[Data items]
__________________________________________________
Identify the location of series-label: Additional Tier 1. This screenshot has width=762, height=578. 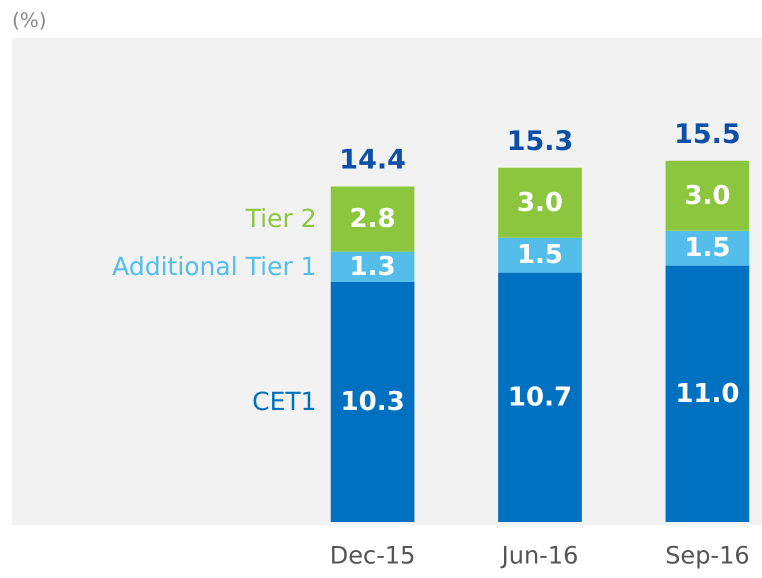
(214, 266).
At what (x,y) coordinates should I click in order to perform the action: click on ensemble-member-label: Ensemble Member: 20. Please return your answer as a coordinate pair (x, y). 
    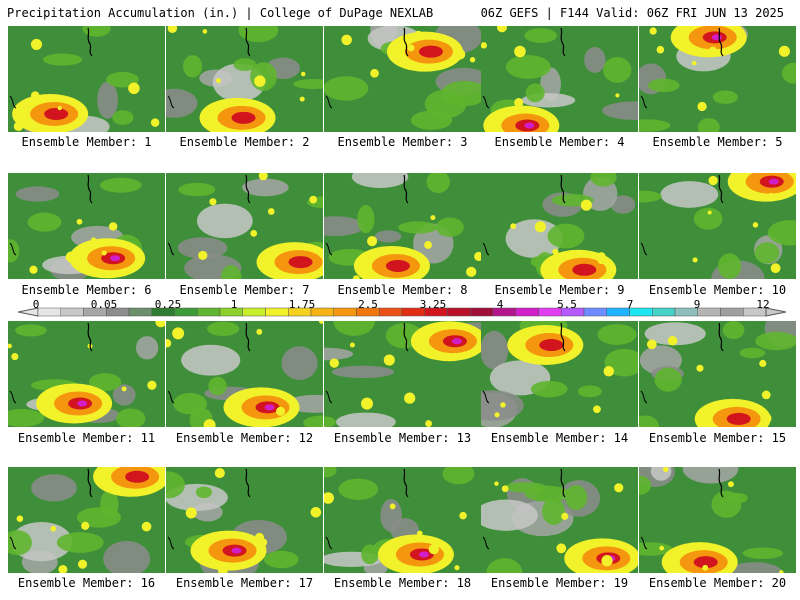
    Looking at the image, I should click on (718, 583).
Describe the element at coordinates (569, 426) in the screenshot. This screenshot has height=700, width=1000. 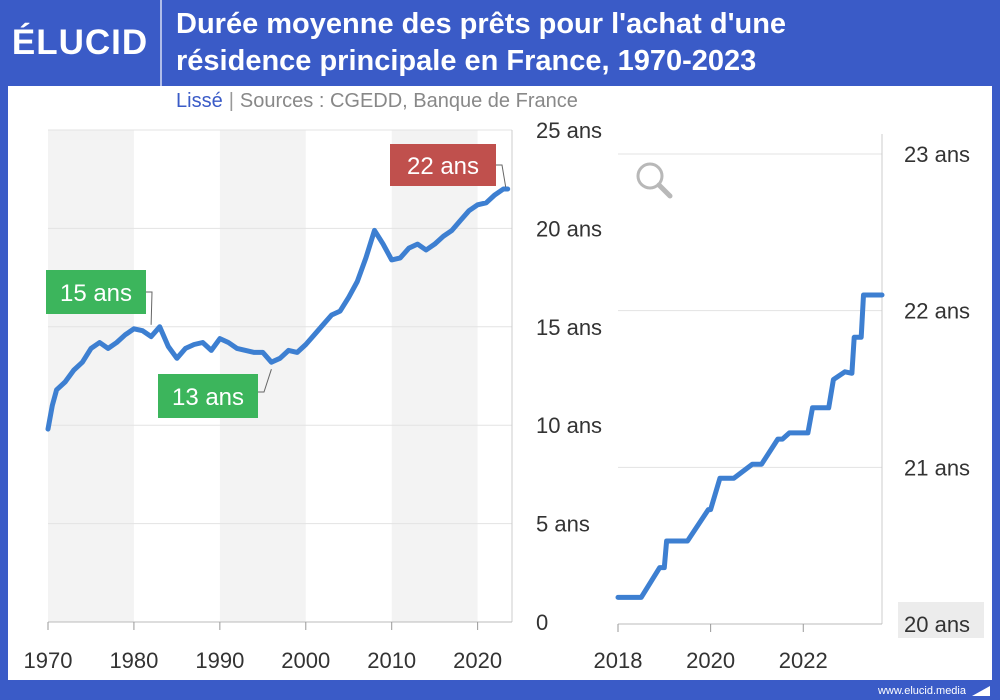
I see `y-tick-label: 10 ans` at that location.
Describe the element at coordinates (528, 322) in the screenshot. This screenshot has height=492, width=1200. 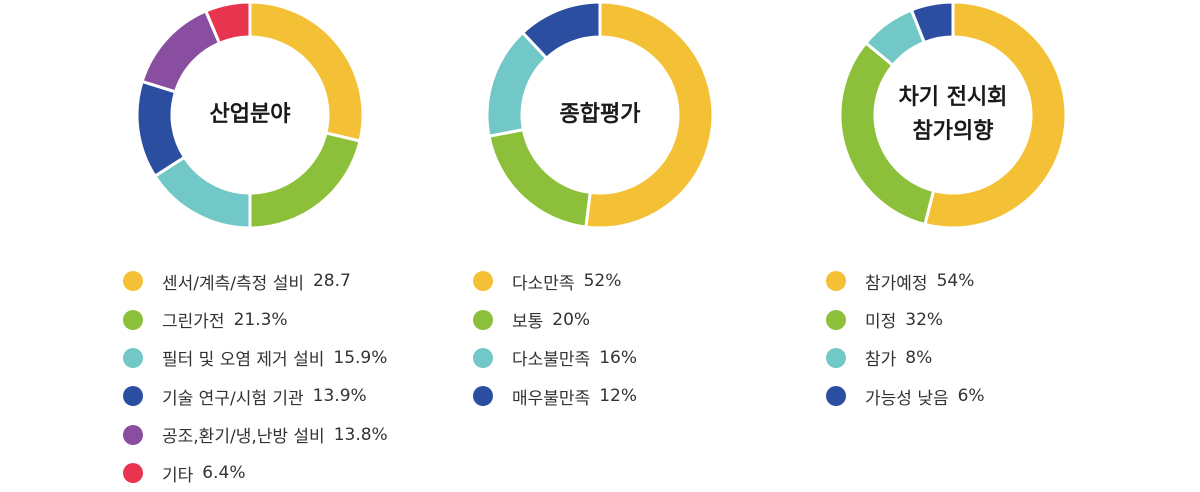
I see `legend-label: 보통` at that location.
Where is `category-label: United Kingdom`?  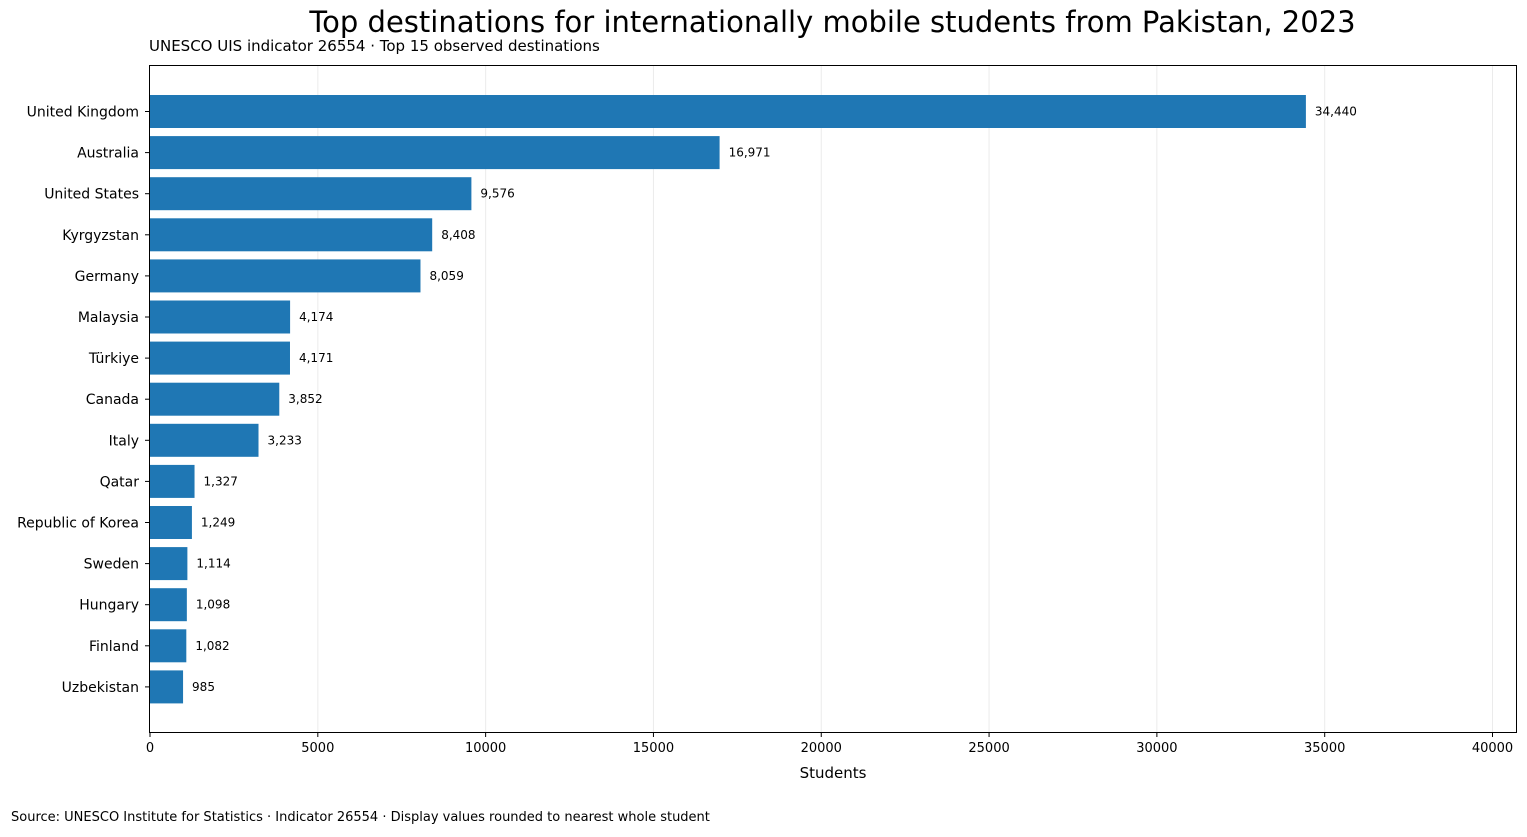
__________________________________________________
[Task goal] Identify each line in the material that contains the word "click", treating uppercase and lowercase as different, and copy those lines.

[Output]
At what (x,y) coordinates should I click in order to perform the action: click on ensemble-member-label: Ensemble Member: 20. Please return your answer as a coordinate pair (x, y). 
    Looking at the image, I should click on (718, 583).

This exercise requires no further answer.